Donald M. Healey C. B. E. (1898 – 1988
)
Donald Mitchel Healey, wurde schon durch seinen Vater, der ein begeisterter Sportfahrer war, in die Welt der Automobile eingeführt.
1912 hatte er als Lehrling bei der Sopwith Aviation Company Gelegenheit Fliegen zu lernen, wodurch er sich 1915 als Kriegs-Freiwilliger bei dem Royal Flying Corps melden konnte. 1917 (von der eigenen Artillerie!) abgeschossen, quittierte er als Kriegsinvalide seinen Dienst und eröffnete, wieder zu Hause, eine kleine Werkstatt. Er engagierte sich in lokalen Renn-Gemeinschaften und bestritt eine große Anzahl von Wettbewerben auf unterschiedlichen Marken. 1928 kam es zu seinem bis dahin größter Erfolg, dem Gewinn der RAC-Rallye, aber sein erster Monte Carlo-Versuch 1930 schlug fehl.

1931 kam er mit diesen Erfahrungen zu seinem größten Erfolg: Den Gewinn der Rallye Monte Carlo mit einem 41/2 l Invicta. 1934 trat Donald Healey in die Triumph Motor Company ein, deren General Manager er 1938 wurde. In diese Zeit fallen noch einige bedeutende Rennbeteiligungen, wo er die Erfahrungen machte, die seine Arbeit nach dem 2. Weltkrieg so entscheidend begleiteten. Im Krieg wechselte er zu Humber, wo Pläne für einen eigenen Sportwagen reiften. 1945 arbeitete er gemeinsam mit Peter Skelton an Versuchen zu einem Sportwagen, was zunächst wegen fehlenden Materials und Zubehör (1945!) kein rechter Erfolg wurde.
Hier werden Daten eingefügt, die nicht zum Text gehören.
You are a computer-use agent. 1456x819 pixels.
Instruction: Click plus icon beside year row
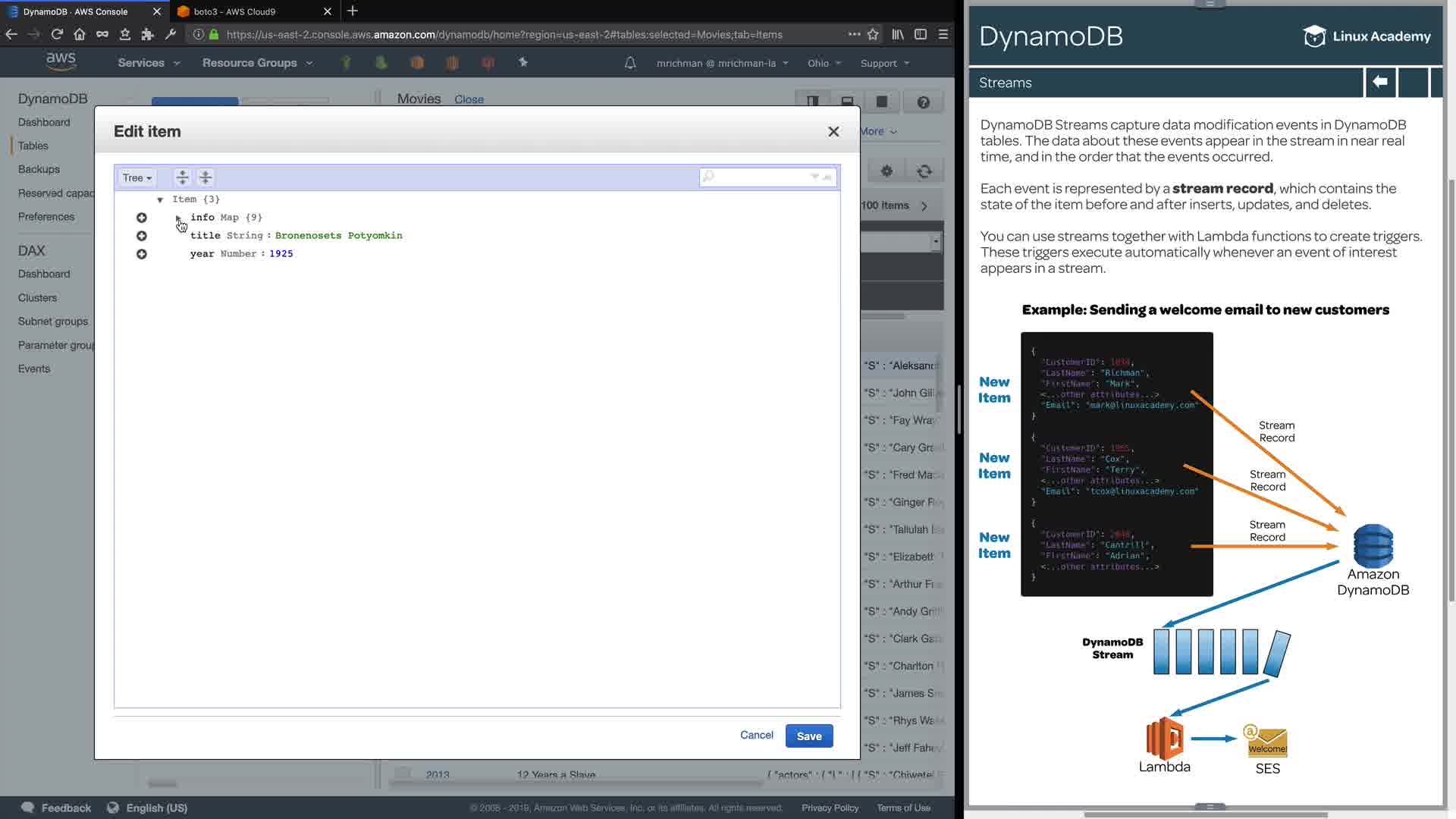[142, 254]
1949 wurde der legendäre Healey Silverstone geschaffen, der auch bei der Mille Miglia zum Einsatz kam. 1951 entstand dann „unser eigentlicher Healey“, „the pig“, mit dem 2,7 l A 90 Motor und einer Traum-Karosserie von Gerry Coker. Gute Rennerfolge in Le Mans und Sebring ließen die Rennsport-Modelle 100 S (Sebring) und M (Le Mans) folgen.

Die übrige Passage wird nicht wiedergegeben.